5.5 VALIDATION, ASSAY
Assay validation is the process of demonstrating and documenting that the performance characteristics of the procedure and its underlying method meet the requirements for the intended application and that the assay is thereby suitable for its intended use.
[NOTE-Formal validations are conducted prospectively according to a written plan that includes justifiable acceptance criteria on validation parameters. See (1033).]
6 Terms Related to Statistical Design and Analysis
6.1 ANALYSIS OF VARIANCE (ANOVA)
A statistical tool used to assess contributions to variability from experimental factors.
6.2 BLOCKING
The grouping of related experimental units in experimental designs.

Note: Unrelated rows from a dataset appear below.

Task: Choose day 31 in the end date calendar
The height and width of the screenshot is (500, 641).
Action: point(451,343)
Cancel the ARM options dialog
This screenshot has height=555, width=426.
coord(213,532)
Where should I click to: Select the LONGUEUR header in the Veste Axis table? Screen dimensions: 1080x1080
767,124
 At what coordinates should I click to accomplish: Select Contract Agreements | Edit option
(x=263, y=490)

[NOTE-1. Blocking often is used to reduce the contribution to variability associated with a factor not of primary interest. 2. Blocks may consist, for example, of groups of animals (a cage, a litter, or a shipment), individual 96-well plates, sections of 96-well plates, or whole 96-well plates grouped by analyst, day, or batches of cells. 3. The goal is to isolate, by statistical design and analysis, a systemic effect, such as cage, so that it does not obscure the comparisons of interest.
A complete block design occurs when all levels of a treatment factor (in a bioassay, the primary treatment factors are sample and concentration) can be applied to experimental units for that factor within a single block. Note that the two treatment factors sample and concentration may have different experimental units. For example, if the animals within a cage are all assigned the same concentration but are assigned unique samples, then the experimental unit for concentration is cage and the experimental unit for sample is animal, and cage is a blocking factor for sample.

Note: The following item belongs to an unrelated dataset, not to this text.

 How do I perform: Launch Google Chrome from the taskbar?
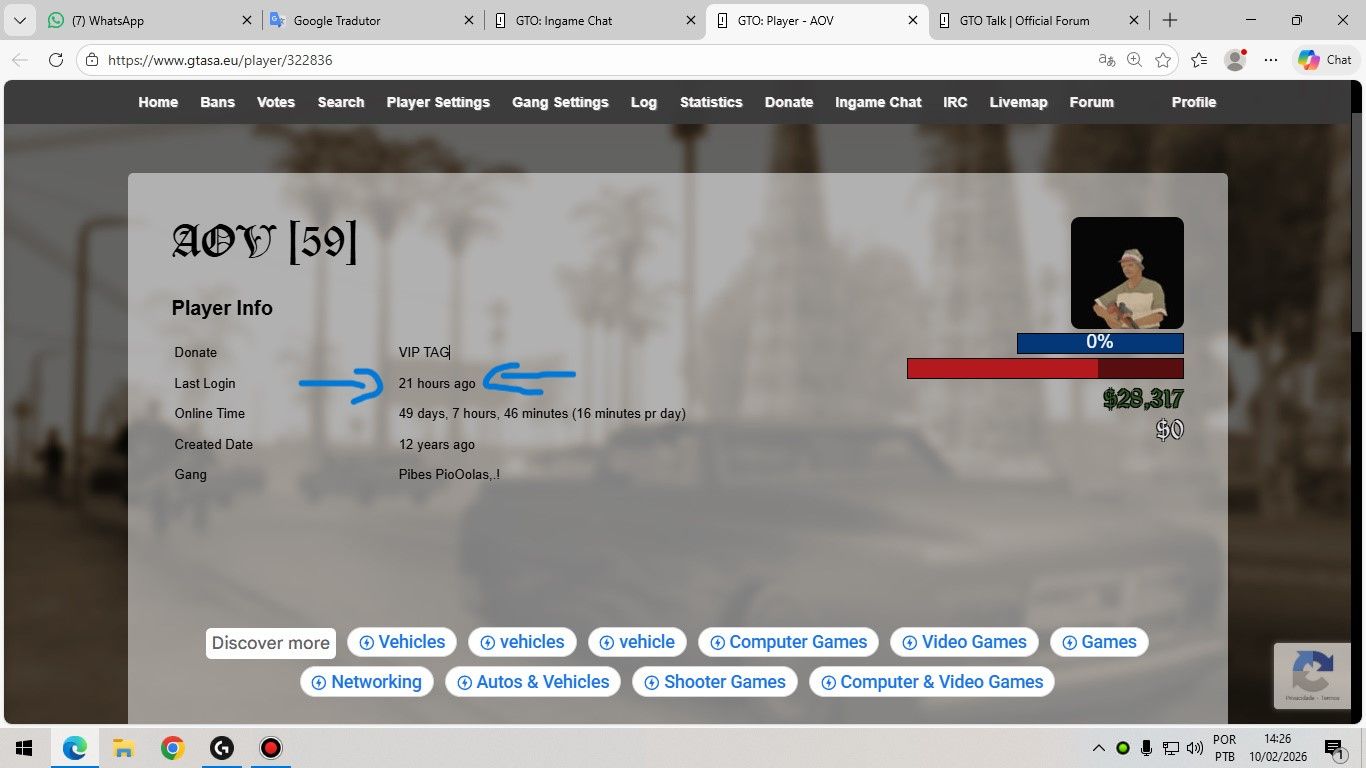point(172,748)
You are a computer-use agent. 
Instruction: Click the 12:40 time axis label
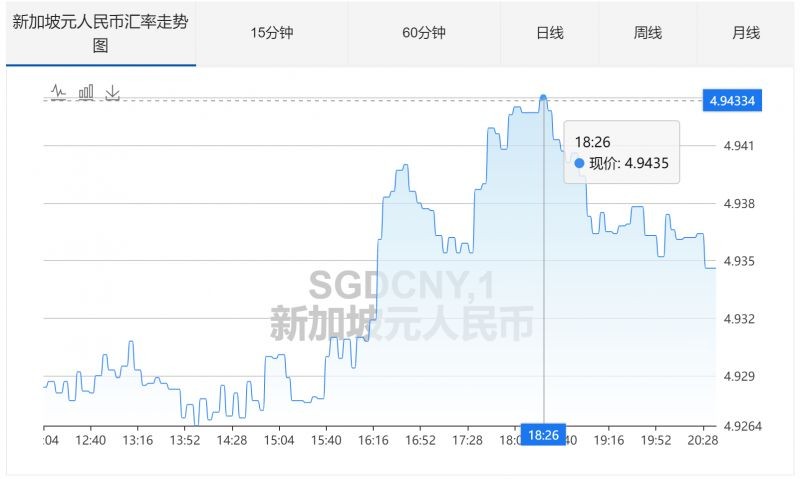click(x=91, y=440)
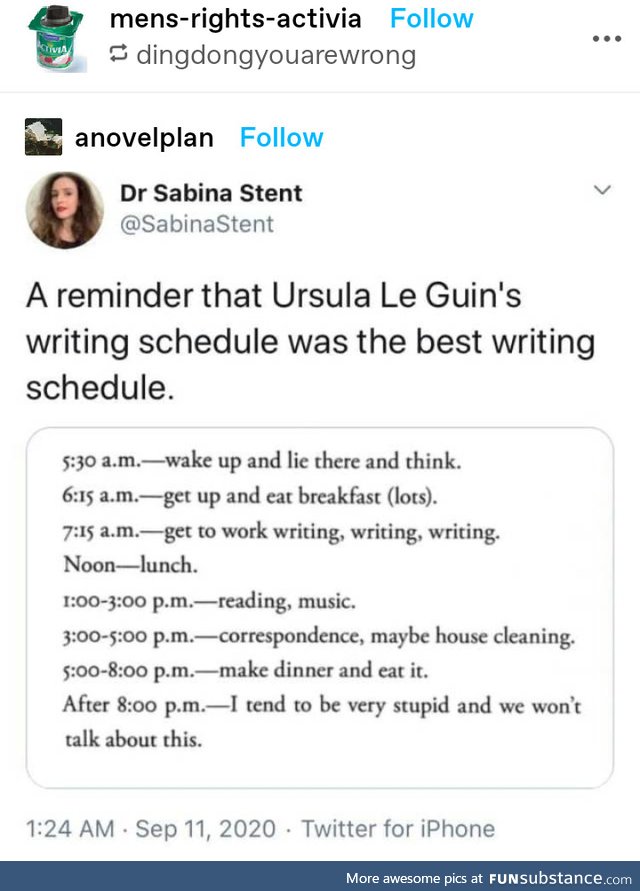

An incomplete block design occurs when the number of levels of a treatment factor exceeds the number of experimental units for that factor within the block.]
6.3 CONFIDENCE INTERVAL
A random interval produced by a statistical method that contains the true (fixed, but unknown) parameter value with a stated confidence level on repeated application of the statistical method.

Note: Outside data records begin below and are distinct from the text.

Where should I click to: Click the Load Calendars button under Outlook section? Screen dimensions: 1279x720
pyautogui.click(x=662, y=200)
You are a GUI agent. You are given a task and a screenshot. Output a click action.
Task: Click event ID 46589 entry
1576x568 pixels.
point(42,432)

[NOTE-See chapter (1010), for more information.]
6.4 CROSSED (AND PARTIALLY CROSSED)
Two factors are crossed (or fully crossed) if each level of each factor appears with each level of the other factor. Two factors are partially crossed when they are not fully crossed but multiple levels of one factor appear with a common level of the other factor.
[NOTE-1. For example, in a bioassay in which all samples appear at all dilutions, samples and dilutions are (fully) crossed. In a bioassay validation experiment in which two of four analysts each perform assays on the same set of samples on each of six days and a different pair of analysts is used on each day, the analysts are partially crossed with days. 2. Each factor may be applied to different experimental units, and the factors may be both fully crossed and nested (q.v.), creating a split-unit or split-plot design (q.v.). 3. Experiments with factors that are partially crossed require particular care for proper analysis. 4. A randomized complete block design (q.v.) is a design in which the block factor (which often is treated as a random effect) is crossed with the treatment factor (which usually is treated as a fixed effect).]
6.5 DESIGN OF EXPERIMENTS (DOE) [ICH Q8(R2)]⁵
A structured, organized method for determining the relationship between factors that affect a process and the output of that process. [NOTE-DOE is used in bioassay development and validation; see (1032) and (1033).]
6.6 EQUIVALENCE TEST
A test to demonstrate equivalence (e.g., similarity or conformance to validation acceptance criteria) of two quantities by conformance to an interval acceptance criterion.
[NOTE-1. An equivalence test differs from most common statistical tests in the nature of the statistical hypotheses. Most common statistical tests are difference tests-that is, the statistical null hypothesis is that of no difference, and the alternative is that there is some difference, without regard to the magnitude or importance of the difference. The difference may be between a characteristic of two populations or between a characteristic of a single population and an accepted value. In equivalence testing the null hypothesis is that the difference is not sufficiently small, and the alternative hypothesis is that the difference is sufficiently small that there is no important difference. In a common statistical difference test one concludes that there is insufficient evidence to establish nonconformance to an acceptance criterion. This may be the result of excess variability and/or an inadequate design. In an equivalence test the conclusion is that the data conform to the acceptance criterion (e.g., slopes are parallel). 2. A common statistical procedure used for equivalence tests is the two one-sided tests (TOST) procedure. 3. The interval acceptance criterion may be one- or two-sided. An example of a one-sided interval is a validation acceptance criterion for a %GCV of not more than XX%]
6.7 EXPECTED MEAN SQUARE
A mathematical expression of variances estimated by an ANOVA mean square.
6.8 EXPERIMENTAL DESIGN
The structure of assigning treatments to experimental units.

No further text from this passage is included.